Este tipo de sofrimento em qualquer pessoa é um mistério,
mas muito mais quando se trata de crianças. Suspeito que isto seja algo que já tenha
afastado muita gente da fé. E quando a dor se abate sobre uma criança que tem
uma familiaridade precoce com Deus, é menos misterioso por isso? Certamente não
o é para o ateu, nem para um mórmon ou para um judeu, que não partilham a
compreensão que os católicos têm do sofrimento.
Acreditamos que o sofrimento, bem entendido, nos aproxima de
Deus, ajuda-nos a aliviar o sofrimento de Cristo e contribui para a salvação de
outros. Mas trata-se de uma ideia monstruosa para aqueles que não a
compreendem.
Vivemos numa era de grandes santos. João Paulo Magno,
Josemaria Escrivá. Madre Teresa. Padre Pio. Gianna Molla. Brendan Kelly.
Margaret Leo. Audrey Stevenson.
Não conhece estes últimos três? São os mais pequenos dos
santos sofredores. Há muitos outros pelo mundo fora, crianças com um sentido
apurado de Deus, mesmo em bebés, que sofreram doenças e maleitas terríveis mas
que ofereceram o seu sofrimento para o benefício de outros, para Cristo, e que
morreram novos.
Audrey Stevenson nasceu em 1983 numa família que era católica
mas na qual nem se rezava antes das refeições. Quando tinha três anos a família
visitou a casa de Santa Teresa de Lisieux e depois o convento onde a Pequena
Flor viveu e morreu. Aí a Audrey exclamou: “Quero entrar para o Carmelo”.
Pouco depois a família mudou-se para um apartamento novo.
Audrey desenhou um crucifixo amarelo e colocou-o na parede. Tinha colocado
crucifixos idênticos em cada quarto da casa, onde permaneceram durante muito
tempo.
Certo dia Liliane, a sua mãe, reparou que Audrey estava a
coxear. Tinha colocado lápis dentro dos sapatos para “poder resistir”, uma
compreensão bastante sofisticada da mortificação, para uma criança, e algo que ninguém
lhe tinha ensinado.
Um dia foi ao parque com o avô. Atravessou avenidas, pontes
e grandes cruzamentos, numa zona muito movimentada de Paris. Perdeu-se.

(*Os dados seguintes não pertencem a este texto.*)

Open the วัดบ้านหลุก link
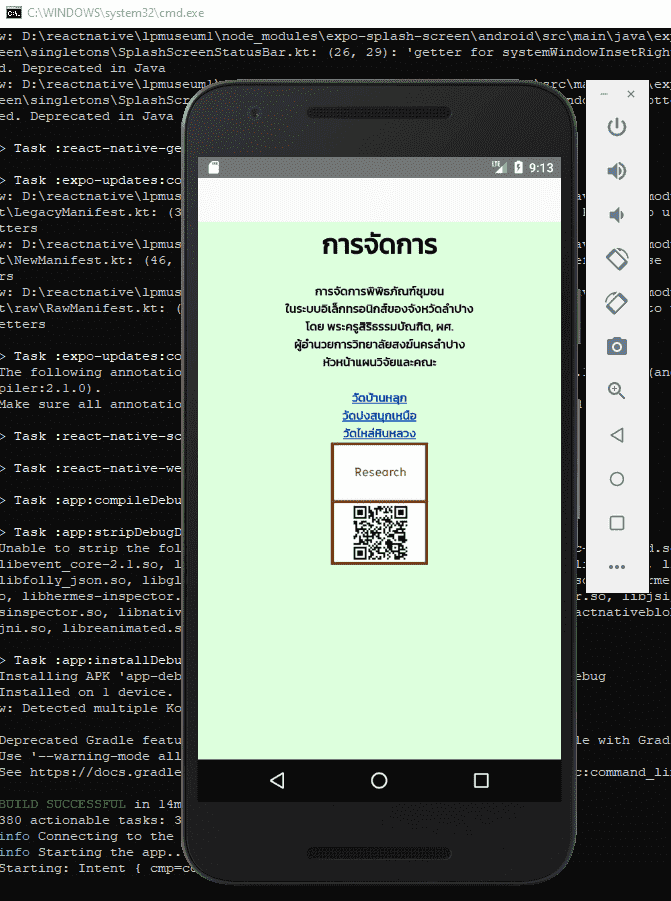 point(379,398)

Alarmado, o avô ligou para casa e descobriu que Audrey já lá estava. Disse que
tinha sido conduzida por Jesus.
Tudo isto aconteceu com uma menina de três anos numa família
que não era particularmente devota.
Em casa introduziu o conceito de dar graças antes de comer.
Uma vez na casa de verão, na Bretanha, insistiu nas orações. O seu tio
americano, Alexander Cummings, provocou-a: “Mas Audrey, se temos de dar graças
a Deus cada vez que comemos, então devíamos dar graças a toda a hora, por
tudo”. Ao que a Audrey respondeu: “Sim, isso mesmo”.
As histórias da sua devoção são infindáveis. Vivia uma fé
profunda, tanto interior como exteriormente, como raramente se encontra nesta
vida. A sua mãe disse: “A Audrey espanta-nos. Está para além de nós”. Conhecia
o catecismo sem ter sido ensinada. O padre disse-lhes que não fizessem nada,
que apenas a seguissem. E assim fizeram.
Aos cinco anos a Audrey pediu autorização à Igreja para
poder comungar. Tipicamente, uma criança em França fazia a primeira comunhão
aos nove ou dez anos. Questionaram-na exaustivamente, primeiro pelo seu prior,
depois por outro e depois por outro ainda. Determinaram que a menina estava
pronta e por isso a família viajou até Lourdes, onde ela comungou pela primeira vez.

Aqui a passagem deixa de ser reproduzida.